Ferroalloy Segment Results


US$ thousand1Q 20094Q 2008Change

Q-on-Q

Revenues from external customers 53,859 31,804 69.3 %
Intersegment sales 7,075 10,025 -29.4 %
Operating income (24,802) (127,315) 80.5 %
Net income  (328,691) (270,103) -21.7 %
EBITDA* (307,237) (498,096) 38.3 %
EBITDA margin** -504.2% -1,190.8% -

* - See Attachment A.
** - EBITDA margin is calculated as a percentage of consolidated revenues of the segment, including intersegment sales.

Ferroalloy Segment Output


Product1Q 2009, thousand tonnes1Q 2009 vs. 4Q 2008
Nickel 2.9 45 %
Ferrosilicon 24.4 44 %
Ferrochrome 7.7 -23 %

Ferroalloy segment revenue form external customers for the first quarter of 2009 increased by 69.3% to $53.9 million, or 5% of consolidated net revenue, compared with segment revenue from external customers of $31.8 million, or 2% of consolidated net revenue, in the first quarter of 2008.

Operating loss in the ferroalloy segment in the first quarter of 2009 was $24.8 million, an increase of 80.5% compared to operating loss of $127.3 million in the previous quarter. EBITDA in the ferroalloy segment for the first quarter of 2009 inclusive of exchange loss was -$307.2 million, 38.3% higher than segment EBITDA of -$498.1 million in the fourth quarter of 2008. For ferroalloy segment depreciation, depletion and amortization in the first quarter of 2009 was $6.4 million, an increase of 18.5% over $5.4 million in the fourth quarter of 2008.

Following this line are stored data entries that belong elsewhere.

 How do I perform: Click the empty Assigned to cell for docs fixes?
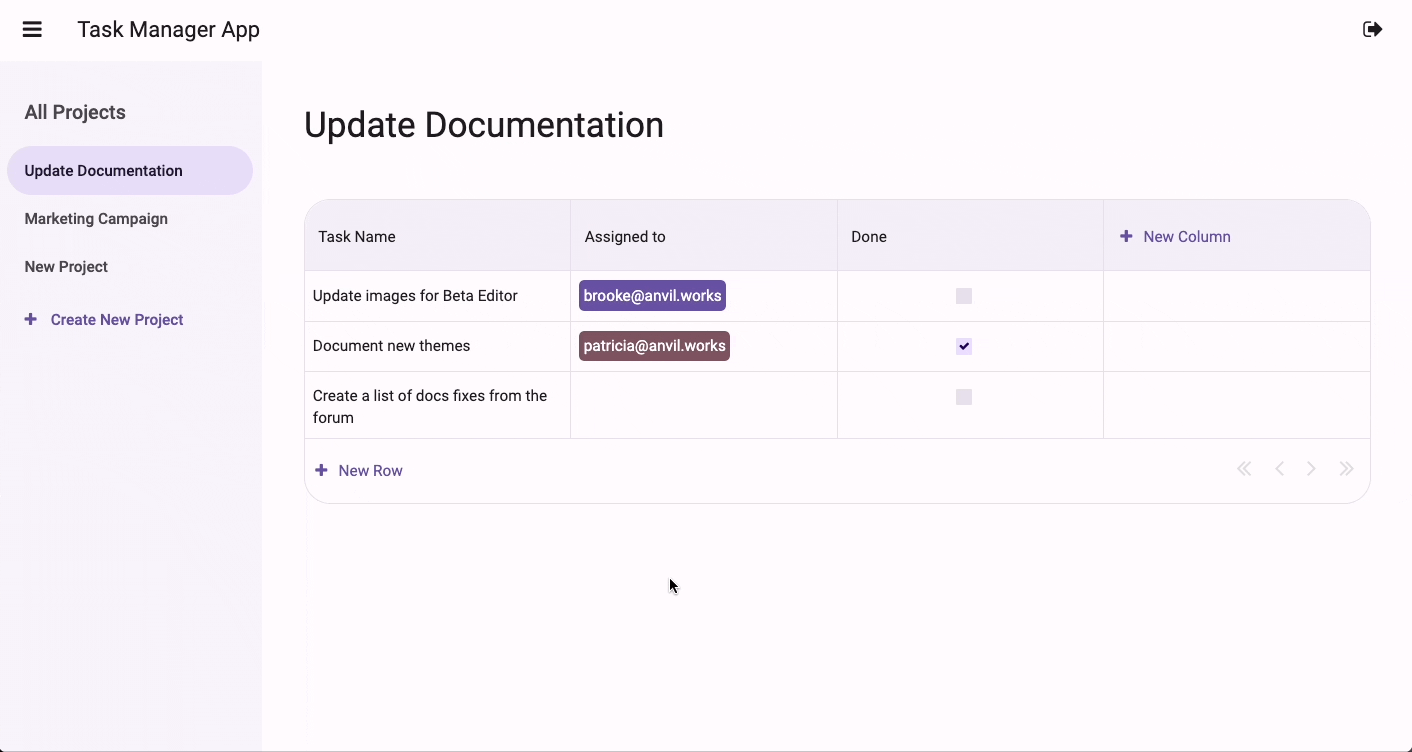coord(703,405)
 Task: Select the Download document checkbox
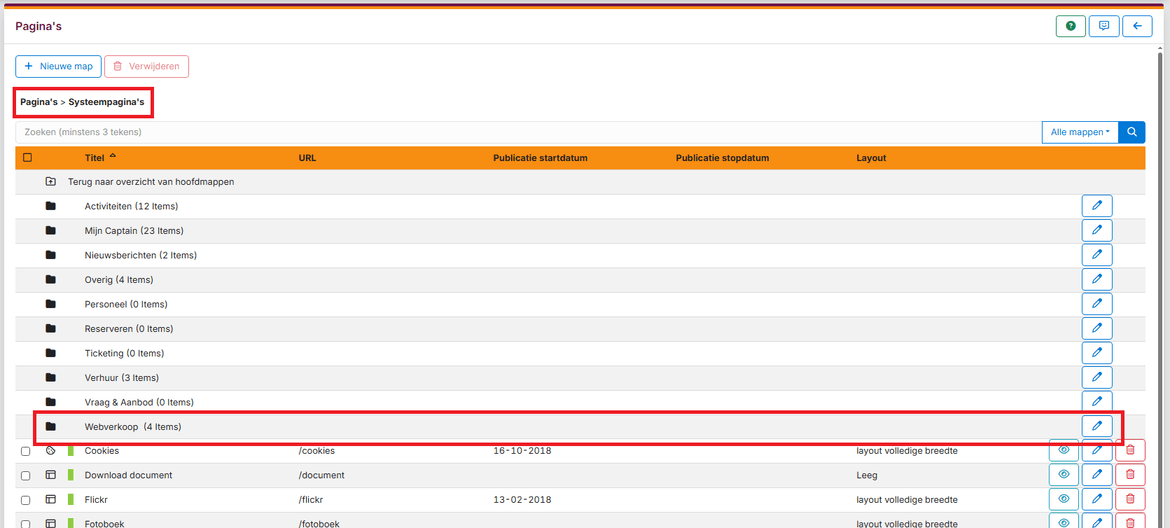26,475
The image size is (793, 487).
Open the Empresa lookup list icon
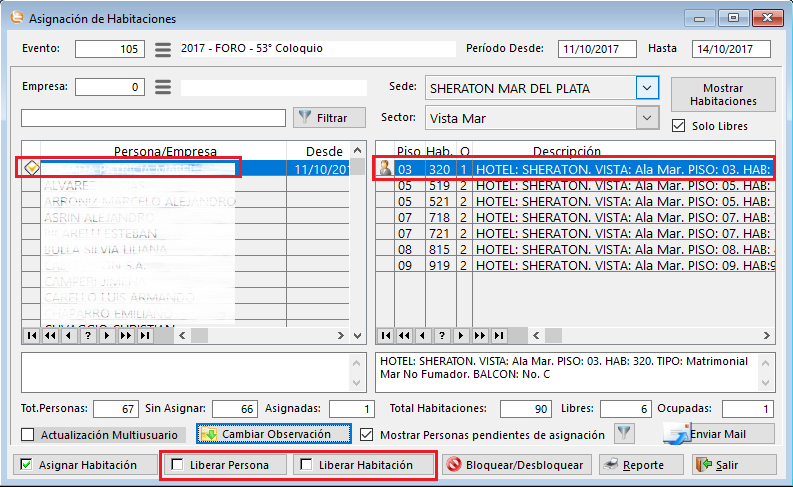(x=164, y=88)
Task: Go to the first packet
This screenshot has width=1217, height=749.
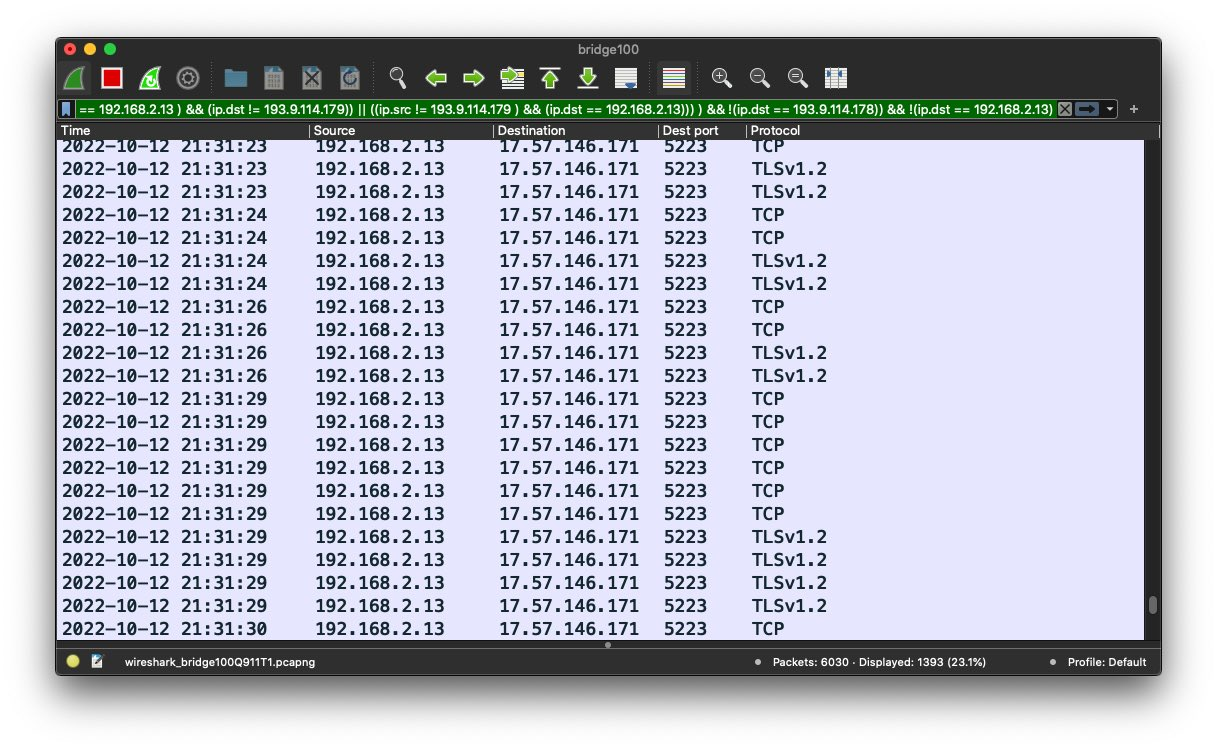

Vladimir Polin noted: “In the first quarter of 2009 market conditions for Mechel’s ferroalloy products  remained rather weak. Nevertheless we managed to cut down production costs and following a pick up in prices in the second quarter we increased capacity utilization of our ferroalloy assets to 100%. We continue implementation of measures in order to increase efficiency of our ferroalloys operations. In the near future at our Tikhvin ferrochrome producing plant we plan to achieve designed capacity of dump slag processing unit, which will allow for 5% increase of chrome extraction from ore. Also in the second half of July we plan to increase production volumes of chrome ore which will further reduce costs of chrome concentrate and ferrochrome production.”

Power Segment Results


US$ thousand1Q 20094Q 2008Change

Q-on-Q

Revenues from external  customers 138,155 168,022 -17.8 %
  Intersegment sales 72,661 82,185 -11.6 %
Operating income 12,124 10,349 17.2 %
Net income / (loss) 245 4,270 -94.3 %
EBITDA* 13,901 13,225 5.1 %
EBITDA margin** 6.6% 5.3% -

* - See Attachment A.
** - EBITDA margin is calculated as a percentage of consolidated revenues of the segment, including intersegment sales.

Power Segment Output


ProductUnits1Q 20091Q2009 vs. 4Q 2008
Electric power generation ths. kWh 899,309 -8 %
Heat power generation Gcal 2,102,207 2 %

Mechel’s power segment revenue from external customers for the first three months of 2009 totaled $138.2 million, or 12% of consolidated net revenue, a decrease of 17.8% over segment revenue from external customers of $168.0 million, or 12% of consolidated net revenue, in the fourth quarter of 2008.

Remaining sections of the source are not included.